Logistic Regression: More Thoughts On Odds And Probabilities

Andy Grogan-Kaylor

15 Oct 2020 15:04:19

Background

I shared some of my handouts and slides on logistic regression with Madhur Singh, who was a visiting student at the University of Michigan School of Social Work. He wrote back with the following response, which I thought was exceptionally thoughtful.

Madhur Writes:

“To get a better grip of the distinction between odds and probability, I was trying to ‘visualize’ it mathematically, and very interestingly, if we assume that the odds of an event, y, at x = 0 is 1 (i.e., p = 0.5) and OR = 3 (i.e., a 200% increase in the odds for every unit increase in x), (NB: Here, p is the probability of the event occurring; NOT the ‘p-value’ from the regression)”

“Then: A unit increase in x from 0 –> 1 will increase the odds to 3. This is equivalent to p = 0.75 (at x = 1), which is a 50% increase in the predicted probability (0.5 + 0.25).”

“For the next unit increase in x form 1 –> 2, the odds for y increase to 9, which gives a predicted probability of 0.9 at x = 1, or a 20% increase (a ‘slower’ change compared to the 50% increase with the first unit change in x).”

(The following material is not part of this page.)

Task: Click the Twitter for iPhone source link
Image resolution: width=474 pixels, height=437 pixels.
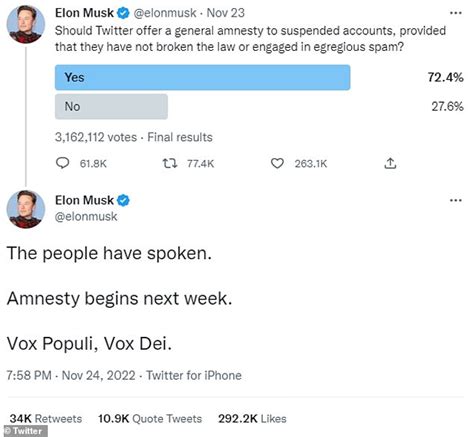Action: [x=194, y=375]
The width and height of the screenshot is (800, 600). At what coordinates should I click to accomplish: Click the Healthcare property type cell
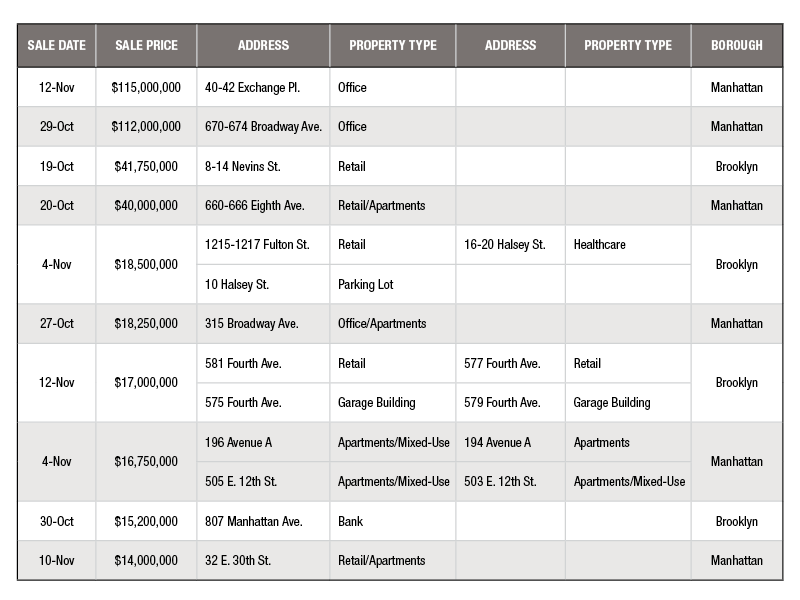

“And for the next unit increase in x from 2 –> 3, the odds for y increase to (whopping) 27, equivalent to a predicted probability of 0.965 at x = 2, which in fact is a much smaller 7.2% increase in the predicted probability.”

Below, I try to visualize Madhur’s ideas.

. clear all // clear the workspace

. set obs 100 // 100 simulated observations
number of observations (_N) was 0, now 100

. generate x = runiform(-10,10) // randomly distributed x

. generate p = exp(1.0986123 *x)/(1 + exp(1.0986123 *x)) // p with odds ratio of 3 CF ln(3)

. twoway scatter p x, ///
> title("Probability by x") ytitle("probability") ///
> xline(0 1 2 3, lcolor("red")) yline(.5 .75 .9 .965, lcolor("red")) ///
> xlabel(0 1 2 3) ylabel(.5 .75 .9 .965) ///
> scheme(michigan) // graph

. graph export myscatter.png, width(500) replace
(file myscatter.png written in PNG format)

Madhur goes on to write:

“So, if y were a desirable outcome, and one were to design an intervention to increase x as a way to effect an increase in the likelihood of y in the population, then to ‘anecdotally’ examine the effectiveness of the intervention, one might expect the most immediate ‘real-world’ change among those whose baseline levels of x are somewhere close to 0.”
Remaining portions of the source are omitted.